Because of the number of branches, the code is seven instructions long. Every time a branch is taken, the processor must refill the pipeline and continue from the new location. The other instructions and non-executed branches use a single cycle each.

By using the conditional execution feature of the ARM instruction set, you can implement the gcd function in only four instructions:

```gcd
CMP	 	r0, r1
SUBGT		r0, r0, r1
SUBLT		r1, r1, r0
BNE 		gcd
```

In addition to improving code size, this code executes faster in most cases. Table 5.2 and Table 5.3 show the number of cycles used by each implementation for the case where r0 equals 1 and r1 equals 2. In this case, replacing branches with conditional execution of all instructions saves three cycles.
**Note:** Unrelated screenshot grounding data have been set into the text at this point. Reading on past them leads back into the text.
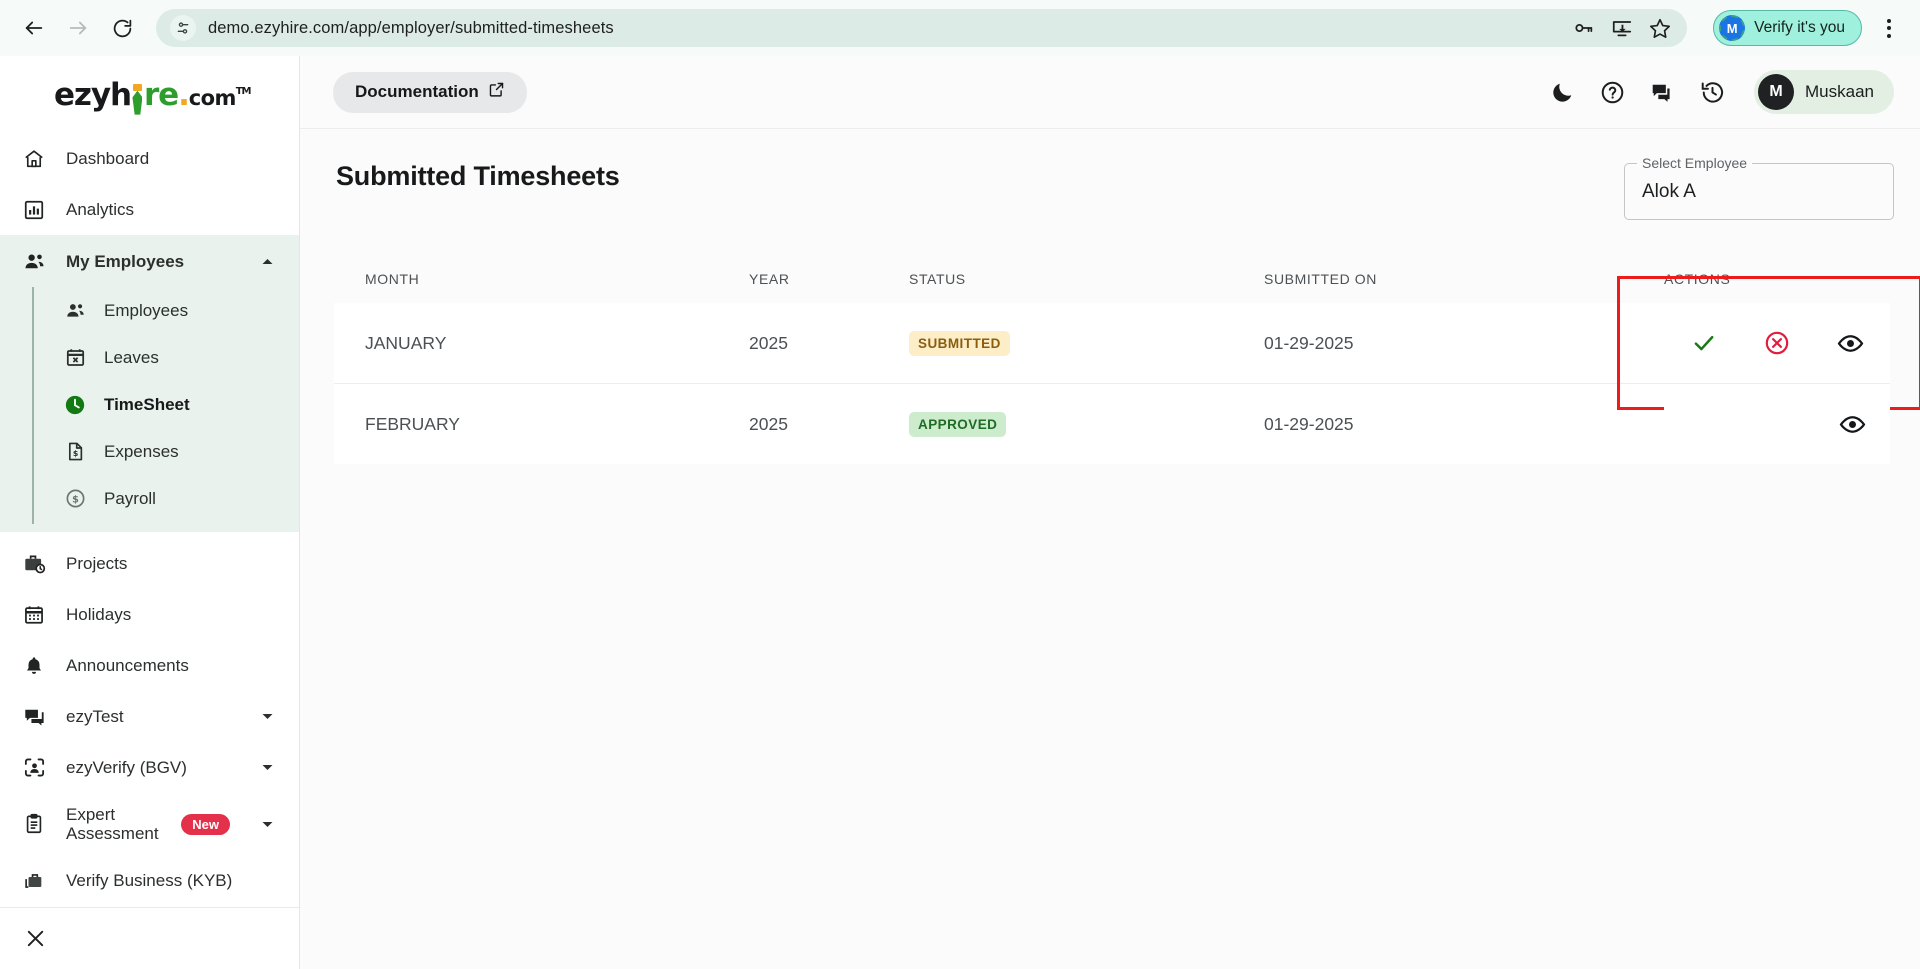 This screenshot has height=969, width=1920. I want to click on verify-its-you-button: M Verify it's you, so click(1788, 28). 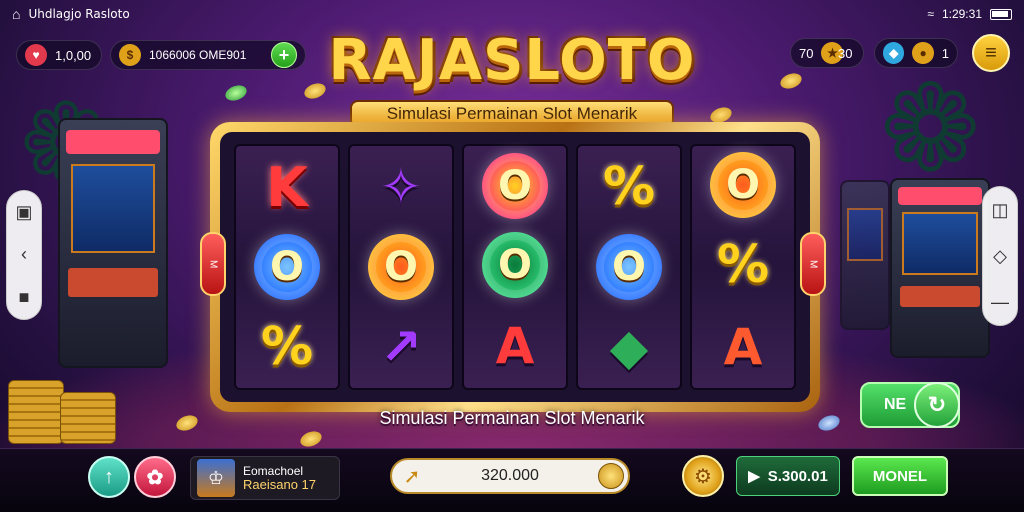 I want to click on square-icon: ■, so click(x=24, y=298). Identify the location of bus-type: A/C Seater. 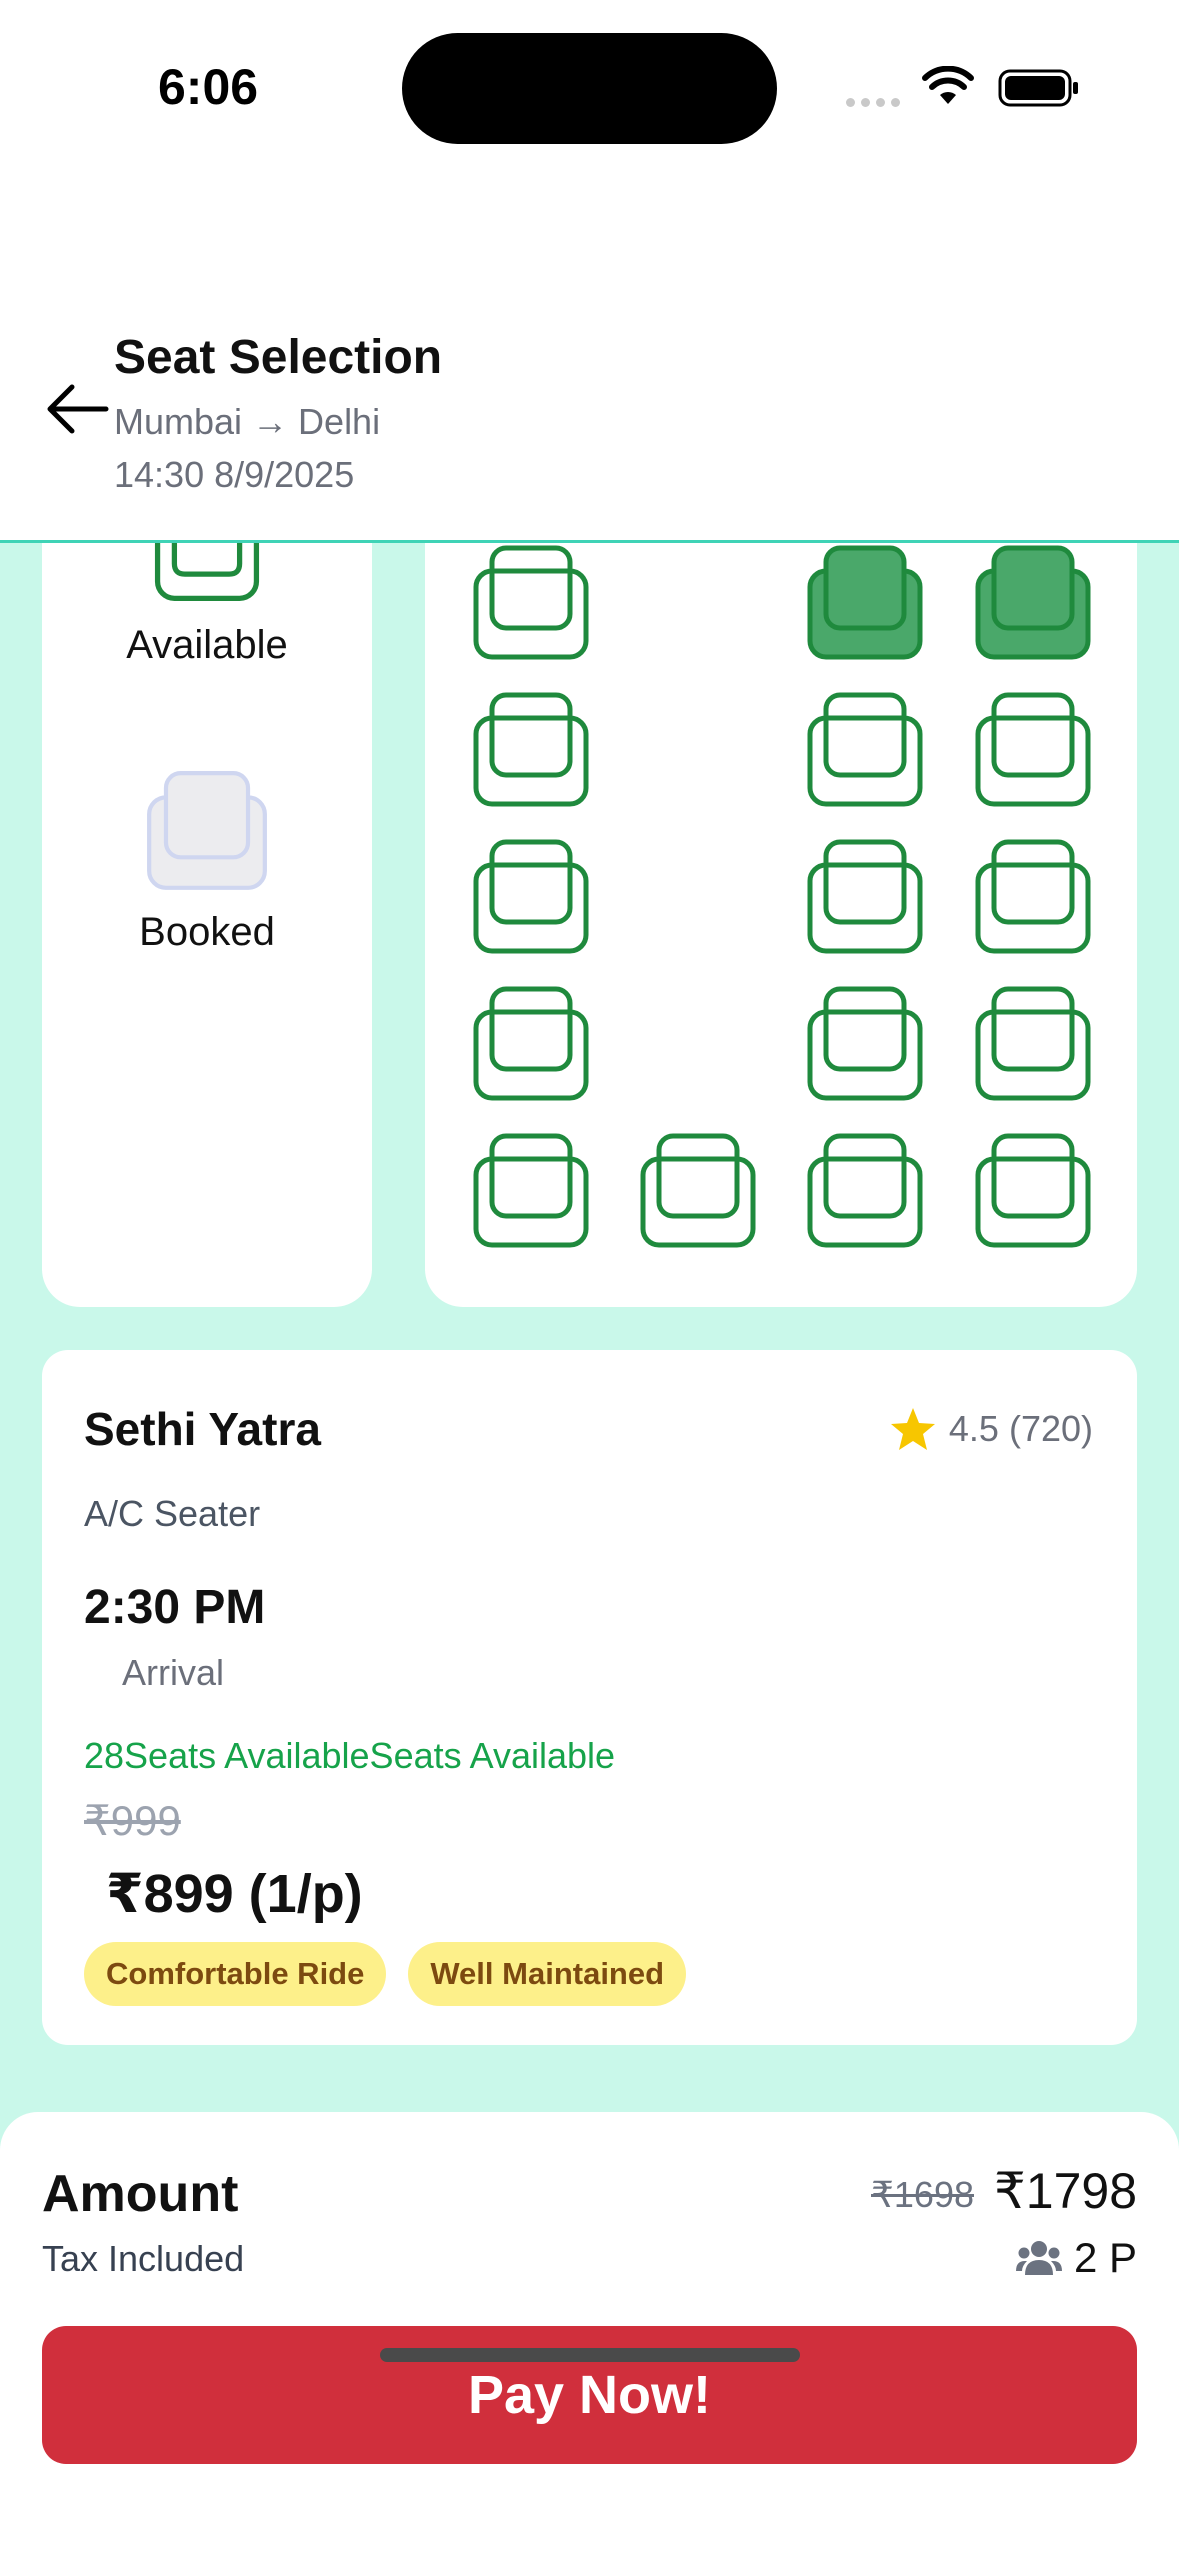
(172, 1514).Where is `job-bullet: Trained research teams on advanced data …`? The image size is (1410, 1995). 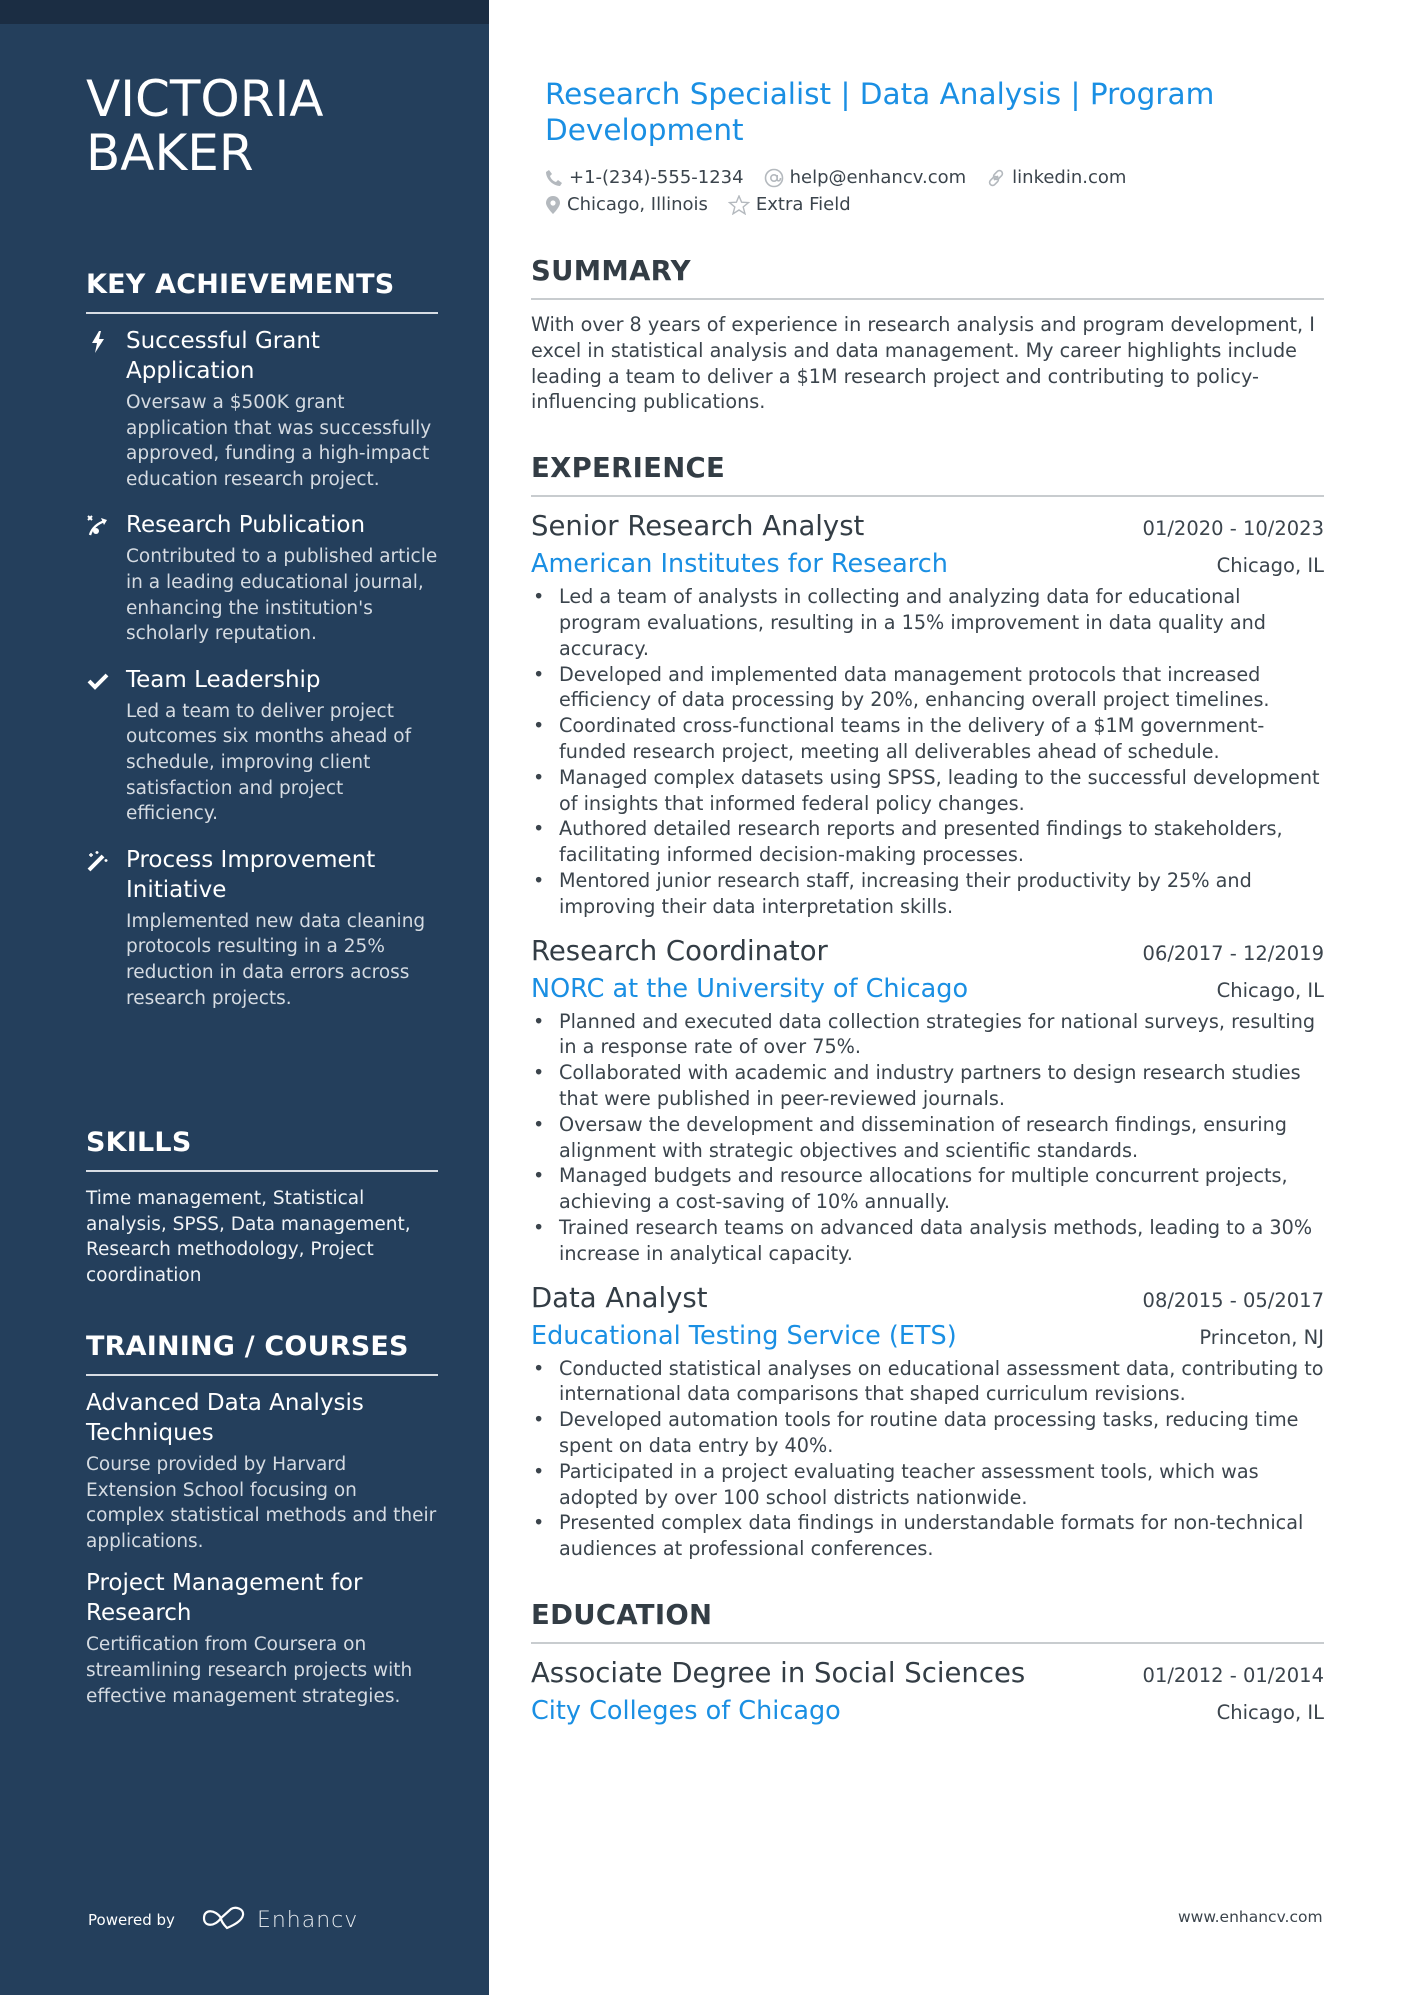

The conditional version of the code executes in the same number of cycles for any case where r0 equals r1. In all other cases the conditional version of the code executes in fewer cycles.

Table 5.2. Conditional branches only

r0: ar1: bInstructionCycles
12`CMP r0, r1`1
12`BEQ end`1 (Not executed)
12`BLT less`3
12`SUB r1, r1, r0`1
12`B gcd`3
11`CMP r0, r1`1
11`BEQ end`3
Total = 13

Table 5.3. All instructions conditional

r0: ar1: bInstructionCycles
12`CMP r0, r1`1
12`SUBGT r0,r0,r1`1 (Not executed)
11`SUBLT r1,r1,r0`1
11`BNE gcd`3
11`CMP r0,r1`1
11`SUBGT r0,r0,r1`1 (Not executed)
11`SUBLT r1,r1,r0`1 (Not executed)
11`BNE gcd`1 (Not executed)
Total = 10

#### Converting to Thumb

Because `B` is the only Thumb instruction that can be executed conditionally, the Greatest Common Divisor algorithm in Example 5.4 must be written with conditional branches in Thumb code.

Like the ARM conditional branch implementation, the Thumb code requires seven instructions. However, because Thumb instructions are only 16-bits long, the overall code size is 14 bytes, compared to 16 bytes for the smaller ARM implementation.

In addition, on a system using 16-bit memory the Thumb version runs faster than the second ARM implementation because only one memory access is required for each Thumb instruction, whereas each ARM instruction requires two fetches.